Iceland travel guide

Where To Stay

Due to some last-minute planning-gone-wrong, we ended up staying at three different hotels in the city during our visit. Reykjavik has plenty of budget Guesthouses to choose form that are very clean and decently priced.

Eric The Red – Named after the famous Norse explorer, this was by far my favourite place to stay in the city. Located right next to the Hallgrimskirkja church and barely a minute away from the bus stop, this quirky little building has all the amenities you require- clean rooms, a free breakfast buffet, free laundry and a central location. It was also the cheapest guesthouse we stayed at.

Guesthouse Aurora – Located in the same district next to Hallgrimskirkja church, Guesthouse Arora is perfect for student travellers.

Eyja Guldsmeden Hotel – If you’re looking for something on the pricier end, this centrally-located hotel boasts gorgeous interiors and a great view. The hotel also includes its own restaurant, bar and fitness centre.

What To Do

As is the case with most of my favourite cities, the best thing to do in Reykjavik is to simply walk around and discover places for yourself.

Visit the Phallological Museum – If you’re into fermented whale penises. (But even if not, it’s a fun place to visit.)

Hallgrimskirkja church – For the best view of the city.

National Museum of Iceland – A must-see for history buffs.

Harpa – Gorgeous architecture aside, keep an eye out for the many concerts that happen here.

Reykjavik Maritime Museum – A former fish factory turned museum, this is one of the most fun ways to learn about the country’s history and fishing industry.

Laugavegur – Wandering about the capital’s main shopping street is one of the many ways to discover Iceland’s vibrant culture. Visit their many minimalist shops, stroll into some of the pubs of excellent Icelandic beer, or simply grab a table outdoors and enjoy the atmosphere.

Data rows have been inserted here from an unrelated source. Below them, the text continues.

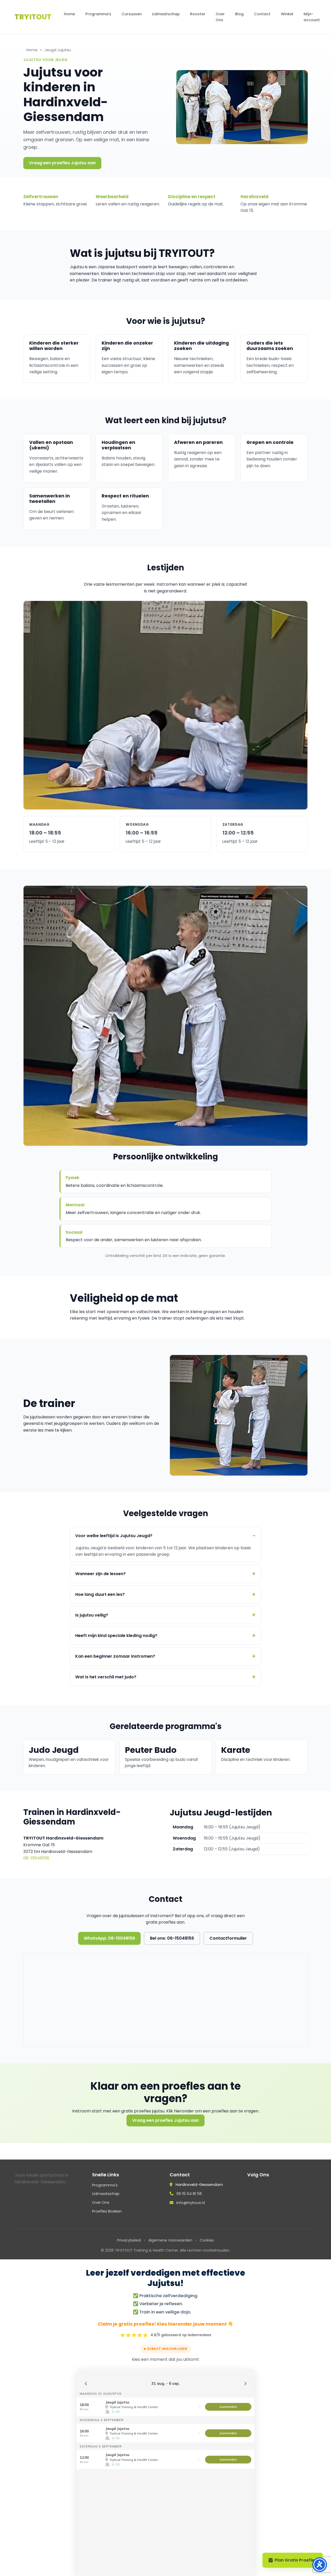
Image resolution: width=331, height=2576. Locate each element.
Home (69, 14)
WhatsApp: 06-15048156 (109, 1938)
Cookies (207, 2240)
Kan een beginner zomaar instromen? (115, 1656)
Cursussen (132, 14)
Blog (239, 14)
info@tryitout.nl (190, 2202)
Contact (262, 14)
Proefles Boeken (107, 2211)
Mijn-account (312, 17)
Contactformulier (228, 1938)
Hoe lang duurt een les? (100, 1594)
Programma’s (98, 14)
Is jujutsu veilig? (91, 1615)
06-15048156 (36, 1858)
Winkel (287, 14)
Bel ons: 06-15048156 (172, 1938)
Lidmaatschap (166, 14)
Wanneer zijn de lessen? (100, 1574)
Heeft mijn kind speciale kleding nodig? (116, 1636)
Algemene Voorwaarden (170, 2240)
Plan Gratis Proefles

Tjörnin – This gorgeous pond in central Reykjavik is perfect for an evening stroll or some bird watching.

Reykjavik travel guide

Where To Eat

Seafood is a huge part of the Icelandic cuisine. Their seafood soup that’s served in a bowl of bread is a must-try, as is the fish & chips. Chocolate is another big thing there; while walking around the city you’ll spot many small boutique chocolate shops, all of which are lovely. If you’re feeling experimental, you can also opt for a horse or whale meat dish. And if you’re unsure about which places to try near your guesthouse, just asked the owner! Local recommendations never go wrong.

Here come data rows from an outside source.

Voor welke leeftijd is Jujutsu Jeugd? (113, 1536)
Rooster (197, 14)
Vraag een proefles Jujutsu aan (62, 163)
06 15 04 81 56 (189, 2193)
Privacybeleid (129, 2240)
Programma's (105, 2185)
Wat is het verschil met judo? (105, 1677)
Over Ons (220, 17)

Icelandic Street Food – For an authentic experience.

Cafe Gardurinn – For hearty soups and vegan options.

Gandhi Restaurant – You’d be surprised by how popular Indian food is in Iceland. Don’t leave this place without trying their dal.

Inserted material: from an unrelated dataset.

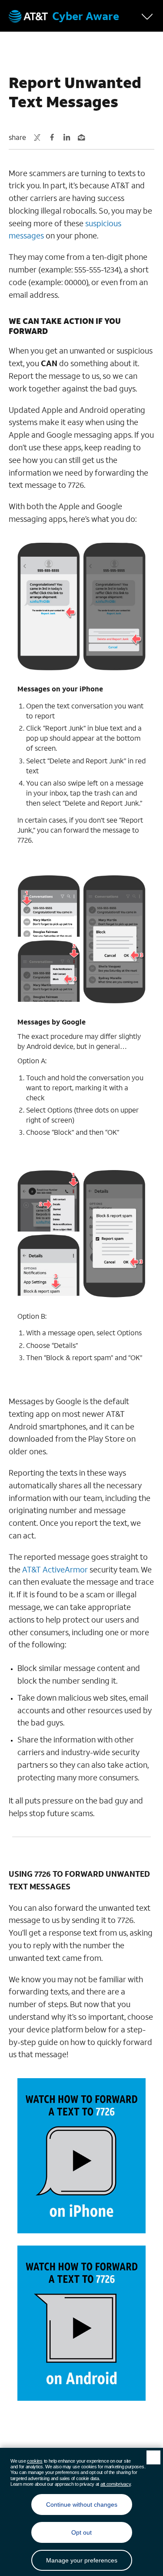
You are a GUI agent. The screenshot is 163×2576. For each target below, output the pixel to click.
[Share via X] (37, 137)
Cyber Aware (85, 15)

Cafe Loki – Delicious food with a great view of the Hallgrímskirkja church.

Icelandic Fish & Chips – You can’t go wrong with this one.

Reykjavik travel guide

Around Reykjavik

Given Iceland’s dramatic and unique landscape, there are countless excursions you can do from the capital. While self-driving is the most popular option, there are many companies that organise group tours all across the country. I opted for Arctic Adventures, one of the biggest tour operators there, and I had a fairly pleasant experience with them. Some of their best day tours that includes pick-up and drop off from Reykjavik are:

Horse Riding & Snorkelling | 8 hours | $247

South Coast, Jorkulsaron & Diamond Beach | 14-16 hours | $146

Lava Caving & Blue Lagoon | 9 hours | $114

Whale Watching from Reykjavik | 2 hours | $162

Before You Go

Budget. Budget. Budget. – Visiting Iceland can get very expensive very quickly, so make sure you plan your expenses in advance and include even the smaller expenses like food, bus tickets, gas prices, etc.

Be Careful While Driving – If you’re planning on renting a car to drive around Iceland, make sure to follow their rules and steer clear of stray animals. Driving there is incredibly easy but it can also get dangerous if you venture off the road and don’t follow safety rules.

Fresh Water – Thanks to its proximity to many glaciers, Iceland has some of the freshest water you will ever taste. Don’t waste money on bottled water and opt for their excellent tap water instead.